• [Exercise]
Which lines of the entries below run from the one holding "The width and height of the screenshot is (1036, 1150)." to the one holding "The image size is (1154, 1036).", inclusive? Set down exactly those lines and no others.

>>>

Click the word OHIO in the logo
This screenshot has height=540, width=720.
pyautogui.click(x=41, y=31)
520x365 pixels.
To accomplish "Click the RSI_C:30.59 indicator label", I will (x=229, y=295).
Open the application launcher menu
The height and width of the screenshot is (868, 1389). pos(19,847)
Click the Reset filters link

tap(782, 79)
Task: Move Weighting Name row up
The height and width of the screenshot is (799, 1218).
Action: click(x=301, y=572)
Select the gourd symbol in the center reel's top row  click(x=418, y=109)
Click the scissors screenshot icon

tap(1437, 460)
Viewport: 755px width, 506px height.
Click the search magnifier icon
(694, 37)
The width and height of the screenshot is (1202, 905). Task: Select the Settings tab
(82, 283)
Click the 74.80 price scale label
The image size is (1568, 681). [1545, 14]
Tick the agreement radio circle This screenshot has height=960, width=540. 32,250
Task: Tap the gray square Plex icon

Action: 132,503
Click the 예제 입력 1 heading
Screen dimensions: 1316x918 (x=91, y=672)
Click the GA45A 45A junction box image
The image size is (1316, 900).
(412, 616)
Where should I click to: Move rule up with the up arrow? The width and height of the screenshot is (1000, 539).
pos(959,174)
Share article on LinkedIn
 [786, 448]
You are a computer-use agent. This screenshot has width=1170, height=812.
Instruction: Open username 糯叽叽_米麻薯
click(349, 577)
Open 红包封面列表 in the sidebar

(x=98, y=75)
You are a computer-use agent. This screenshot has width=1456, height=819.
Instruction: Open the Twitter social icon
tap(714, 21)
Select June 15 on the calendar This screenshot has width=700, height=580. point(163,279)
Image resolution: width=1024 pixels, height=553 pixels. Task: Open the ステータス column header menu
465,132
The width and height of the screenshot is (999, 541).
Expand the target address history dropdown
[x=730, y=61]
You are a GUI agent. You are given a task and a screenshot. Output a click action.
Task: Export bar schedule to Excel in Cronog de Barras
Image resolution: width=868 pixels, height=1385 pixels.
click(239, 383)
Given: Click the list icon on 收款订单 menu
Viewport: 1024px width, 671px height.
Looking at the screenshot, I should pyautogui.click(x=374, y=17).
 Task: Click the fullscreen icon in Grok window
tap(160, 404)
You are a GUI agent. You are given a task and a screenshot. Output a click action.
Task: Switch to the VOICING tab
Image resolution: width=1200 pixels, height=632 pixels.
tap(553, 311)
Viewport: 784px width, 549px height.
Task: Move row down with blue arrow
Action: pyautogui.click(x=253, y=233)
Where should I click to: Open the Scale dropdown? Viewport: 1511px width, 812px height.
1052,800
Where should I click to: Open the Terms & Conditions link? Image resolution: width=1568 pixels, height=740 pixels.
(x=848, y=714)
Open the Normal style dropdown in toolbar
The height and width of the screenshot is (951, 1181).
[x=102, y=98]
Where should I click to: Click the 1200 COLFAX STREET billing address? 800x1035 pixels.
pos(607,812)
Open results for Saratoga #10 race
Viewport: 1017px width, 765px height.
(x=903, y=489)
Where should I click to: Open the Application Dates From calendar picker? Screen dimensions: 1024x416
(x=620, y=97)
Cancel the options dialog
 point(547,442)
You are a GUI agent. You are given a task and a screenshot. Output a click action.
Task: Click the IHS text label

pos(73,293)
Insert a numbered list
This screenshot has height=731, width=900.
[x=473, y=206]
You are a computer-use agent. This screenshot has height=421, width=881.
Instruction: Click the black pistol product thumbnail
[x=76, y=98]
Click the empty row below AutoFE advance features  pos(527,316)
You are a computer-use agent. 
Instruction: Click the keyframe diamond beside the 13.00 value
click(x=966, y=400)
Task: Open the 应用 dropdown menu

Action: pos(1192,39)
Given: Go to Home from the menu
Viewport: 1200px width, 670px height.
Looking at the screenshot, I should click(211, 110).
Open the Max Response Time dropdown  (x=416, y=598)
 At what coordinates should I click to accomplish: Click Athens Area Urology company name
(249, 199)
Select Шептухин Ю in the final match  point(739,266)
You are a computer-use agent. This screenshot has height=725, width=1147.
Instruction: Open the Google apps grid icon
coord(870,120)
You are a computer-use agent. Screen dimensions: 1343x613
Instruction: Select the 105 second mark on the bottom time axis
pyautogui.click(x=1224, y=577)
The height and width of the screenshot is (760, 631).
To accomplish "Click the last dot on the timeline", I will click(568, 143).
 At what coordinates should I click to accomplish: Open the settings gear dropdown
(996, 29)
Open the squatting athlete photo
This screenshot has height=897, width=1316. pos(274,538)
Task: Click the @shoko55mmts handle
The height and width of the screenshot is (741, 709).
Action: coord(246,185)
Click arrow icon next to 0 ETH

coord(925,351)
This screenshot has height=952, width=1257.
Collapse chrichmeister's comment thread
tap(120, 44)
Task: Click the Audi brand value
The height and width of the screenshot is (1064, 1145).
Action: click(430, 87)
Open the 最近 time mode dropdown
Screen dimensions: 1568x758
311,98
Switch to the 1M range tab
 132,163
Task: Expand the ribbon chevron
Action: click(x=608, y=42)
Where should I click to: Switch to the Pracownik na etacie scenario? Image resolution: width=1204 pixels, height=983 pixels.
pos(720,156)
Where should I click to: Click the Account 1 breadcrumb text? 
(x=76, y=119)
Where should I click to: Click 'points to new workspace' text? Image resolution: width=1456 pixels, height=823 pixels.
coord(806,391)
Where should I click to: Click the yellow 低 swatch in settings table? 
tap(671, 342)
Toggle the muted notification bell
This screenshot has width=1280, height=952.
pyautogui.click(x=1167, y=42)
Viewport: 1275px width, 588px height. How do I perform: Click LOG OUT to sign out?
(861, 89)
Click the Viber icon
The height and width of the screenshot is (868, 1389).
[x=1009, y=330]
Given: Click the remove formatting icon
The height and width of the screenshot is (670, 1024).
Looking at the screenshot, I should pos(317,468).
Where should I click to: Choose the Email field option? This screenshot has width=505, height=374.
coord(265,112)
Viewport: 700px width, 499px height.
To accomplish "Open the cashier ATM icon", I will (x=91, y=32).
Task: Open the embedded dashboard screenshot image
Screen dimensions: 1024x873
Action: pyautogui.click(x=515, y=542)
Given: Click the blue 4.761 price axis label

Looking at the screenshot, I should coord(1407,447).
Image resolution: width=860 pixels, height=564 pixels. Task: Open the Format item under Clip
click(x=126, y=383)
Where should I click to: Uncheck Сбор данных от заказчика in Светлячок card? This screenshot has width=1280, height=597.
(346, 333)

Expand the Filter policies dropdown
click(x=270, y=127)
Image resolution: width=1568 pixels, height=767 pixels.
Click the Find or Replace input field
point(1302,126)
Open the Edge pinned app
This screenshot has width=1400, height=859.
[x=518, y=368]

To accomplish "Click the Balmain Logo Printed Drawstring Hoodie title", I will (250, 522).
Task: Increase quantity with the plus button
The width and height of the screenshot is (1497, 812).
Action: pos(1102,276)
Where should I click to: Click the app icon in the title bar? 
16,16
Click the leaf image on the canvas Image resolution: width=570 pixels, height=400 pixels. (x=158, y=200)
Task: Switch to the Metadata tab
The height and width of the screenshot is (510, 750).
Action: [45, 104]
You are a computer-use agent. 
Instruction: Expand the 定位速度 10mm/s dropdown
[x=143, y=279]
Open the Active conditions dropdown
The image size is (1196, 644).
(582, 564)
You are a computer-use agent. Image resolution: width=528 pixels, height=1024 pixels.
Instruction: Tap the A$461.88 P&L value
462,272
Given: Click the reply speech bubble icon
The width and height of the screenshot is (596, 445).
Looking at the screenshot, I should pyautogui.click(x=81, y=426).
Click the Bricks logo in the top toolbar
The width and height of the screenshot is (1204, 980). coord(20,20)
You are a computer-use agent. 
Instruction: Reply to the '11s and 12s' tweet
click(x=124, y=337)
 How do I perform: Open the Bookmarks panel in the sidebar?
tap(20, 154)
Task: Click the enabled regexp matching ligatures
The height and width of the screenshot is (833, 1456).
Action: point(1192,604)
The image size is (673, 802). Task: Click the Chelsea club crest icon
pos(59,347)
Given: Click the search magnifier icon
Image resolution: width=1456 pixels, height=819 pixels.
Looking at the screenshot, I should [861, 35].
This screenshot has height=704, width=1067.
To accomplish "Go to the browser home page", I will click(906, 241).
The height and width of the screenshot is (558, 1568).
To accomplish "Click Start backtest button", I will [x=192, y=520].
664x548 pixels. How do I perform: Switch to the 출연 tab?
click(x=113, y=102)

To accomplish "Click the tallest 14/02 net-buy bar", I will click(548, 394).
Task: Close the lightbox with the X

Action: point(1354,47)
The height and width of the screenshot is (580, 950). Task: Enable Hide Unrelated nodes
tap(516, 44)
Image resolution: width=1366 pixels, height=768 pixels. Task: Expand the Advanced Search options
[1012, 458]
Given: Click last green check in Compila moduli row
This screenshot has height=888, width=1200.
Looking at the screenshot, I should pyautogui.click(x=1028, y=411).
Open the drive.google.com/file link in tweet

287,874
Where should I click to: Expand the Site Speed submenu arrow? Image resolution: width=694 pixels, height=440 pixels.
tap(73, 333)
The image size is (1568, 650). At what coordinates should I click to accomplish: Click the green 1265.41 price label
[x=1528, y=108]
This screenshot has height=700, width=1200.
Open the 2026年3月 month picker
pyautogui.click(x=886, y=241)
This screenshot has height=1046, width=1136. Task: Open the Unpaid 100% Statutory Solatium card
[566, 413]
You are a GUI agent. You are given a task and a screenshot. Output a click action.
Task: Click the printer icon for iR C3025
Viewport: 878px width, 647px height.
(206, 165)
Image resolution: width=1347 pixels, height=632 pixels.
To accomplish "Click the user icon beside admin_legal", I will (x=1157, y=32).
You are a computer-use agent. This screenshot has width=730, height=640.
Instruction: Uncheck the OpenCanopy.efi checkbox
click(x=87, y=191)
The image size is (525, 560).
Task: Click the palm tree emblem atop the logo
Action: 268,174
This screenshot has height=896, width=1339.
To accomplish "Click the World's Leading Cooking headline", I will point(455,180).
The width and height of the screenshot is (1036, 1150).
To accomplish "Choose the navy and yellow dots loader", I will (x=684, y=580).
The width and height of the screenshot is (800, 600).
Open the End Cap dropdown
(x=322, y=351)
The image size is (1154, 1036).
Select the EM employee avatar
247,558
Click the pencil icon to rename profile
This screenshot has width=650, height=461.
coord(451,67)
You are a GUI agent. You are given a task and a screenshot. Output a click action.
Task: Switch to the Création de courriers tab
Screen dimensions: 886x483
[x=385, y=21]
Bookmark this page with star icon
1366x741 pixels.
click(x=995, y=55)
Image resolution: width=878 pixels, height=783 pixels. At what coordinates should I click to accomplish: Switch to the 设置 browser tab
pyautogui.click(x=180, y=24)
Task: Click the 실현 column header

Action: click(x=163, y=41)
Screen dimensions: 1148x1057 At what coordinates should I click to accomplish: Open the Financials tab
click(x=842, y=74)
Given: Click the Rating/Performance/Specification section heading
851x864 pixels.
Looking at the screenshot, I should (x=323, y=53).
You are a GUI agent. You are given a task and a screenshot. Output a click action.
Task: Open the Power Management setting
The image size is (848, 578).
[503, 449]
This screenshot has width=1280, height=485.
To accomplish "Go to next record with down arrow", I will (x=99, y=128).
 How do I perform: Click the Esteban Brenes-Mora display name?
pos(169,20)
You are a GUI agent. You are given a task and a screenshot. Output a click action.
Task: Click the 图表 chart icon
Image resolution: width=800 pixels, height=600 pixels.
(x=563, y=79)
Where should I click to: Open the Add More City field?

<<<

• [Exercise response]
The width and height of the screenshot is (1036, 1150).
To accomplish "Choose the navy and yellow dots loader", I will (x=684, y=580).
The width and height of the screenshot is (800, 600).
Open the End Cap dropdown
(x=322, y=351)
The image size is (1154, 1036).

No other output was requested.